Explore the Reforms

This Quarter's Summary - Winter 2018

Background

The China Dashboard uses a selection of objective data, overwhelmingly Chinese, to evaluate China’s progress toward its self-defined reform imperatives. This is an exciting quarter in which to assess China’s reform landscape. Having reported 6.9% GDP growth for full year 2017, considerably above a planned target of “around 6.5%,” Beijing must once again explain how it will realize meaningful reforms on a broad spectrum of fundamental economic policies without incurring a temporary growth slowdown. High growth achieved by deferring reform today means mounting risks of a sharp fall in activity in the future. We do not believe reforms such as deleveraging, fiscal reform, and environmental control are costless to GDP in the short term, though they are better for growth in the longer term.

Bottom Line

By our Dashboard indicators through the end of 3Q2017, it would appear that short-term activity remains strong because reforms are not yet in high gear. Outcome indicators for eight of our ten reform clusters are showing standstill or negative movement toward the self-stated objectives Beijing previously defined for policy adjustment. Innovation continues to show positive movement, but by using industrial policies favoring domestic players that are fomenting strong push back from Western policymaking. Environmental policy implementation, while mixed, is decisive enough to merit recognition for real positive movement – so much so that we expect this success to cause problems for local fiscal policy. Policy emphasized stability, in preparation for the (fourth-quarter) 19th Communist Party Congress. Much debate centered on whether policymaking would take on greater urgency after that once-in-five-years affair: instead, the theme most emphasized was continuity.
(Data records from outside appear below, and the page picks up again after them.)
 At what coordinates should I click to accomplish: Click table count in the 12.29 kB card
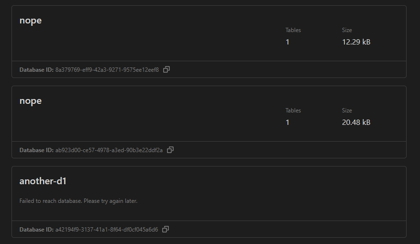click(x=287, y=42)
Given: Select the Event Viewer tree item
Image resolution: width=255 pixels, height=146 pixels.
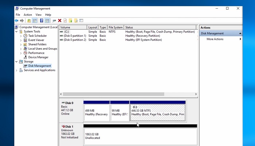Looking at the screenshot, I should tap(36, 40).
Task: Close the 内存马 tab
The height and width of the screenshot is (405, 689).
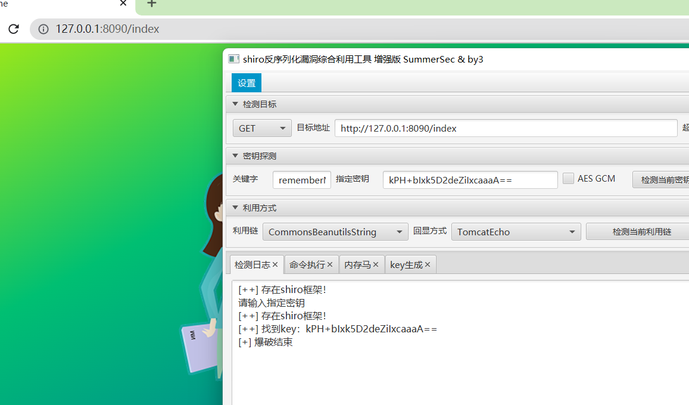Action: pyautogui.click(x=376, y=265)
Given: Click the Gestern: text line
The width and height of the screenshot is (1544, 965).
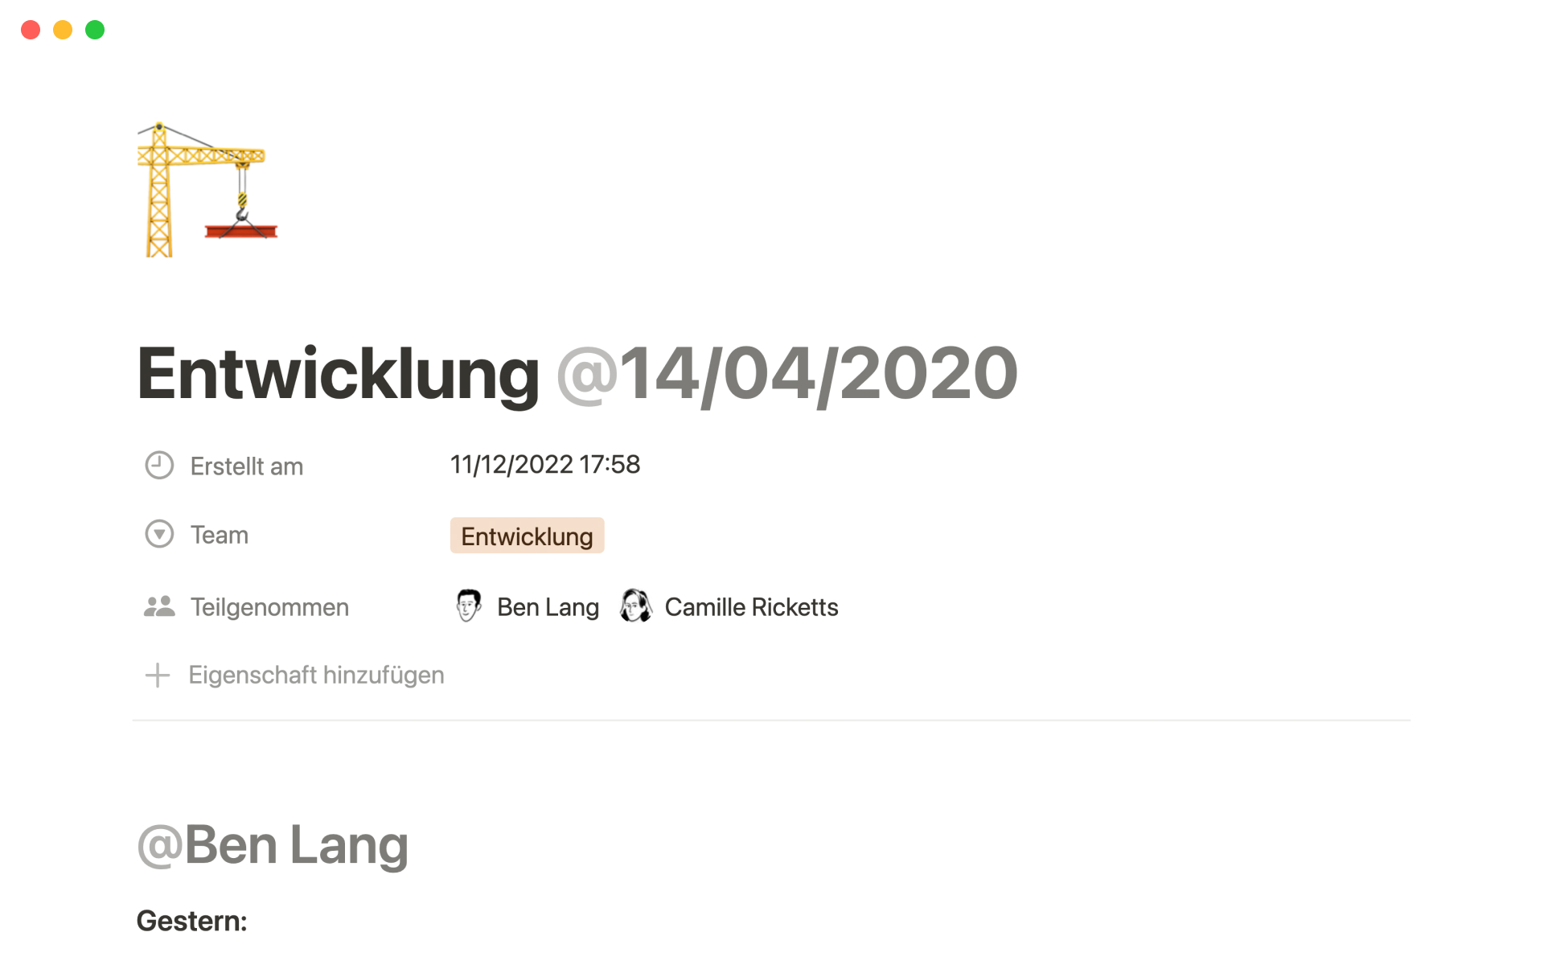Looking at the screenshot, I should (192, 922).
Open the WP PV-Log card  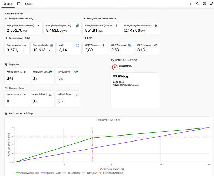(x=135, y=90)
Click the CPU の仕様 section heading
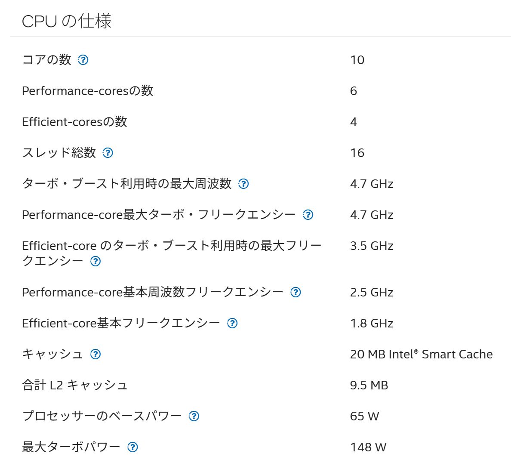The width and height of the screenshot is (511, 469). (67, 21)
Expectations for reform are being steered down, and foreign governments are revising their responses in turn. Indeed, the limited evidence of fundamental reform, combined with Chinese signals trying to manage downward Western expectations about China’s intent to converge toward market norms, played a leading role in U.S. decisions to suspend economic dialogues and embrace more confrontational strategies at the end of 2017. This is critical and worrisome. But if China does manage to “surprise the world” with an early implementation of economic reforms, as presumptive Vice-Premier Liu He said at Davos in January 2018, then this will be evident in our Dashboard indicators and be the basis of a positive discussion.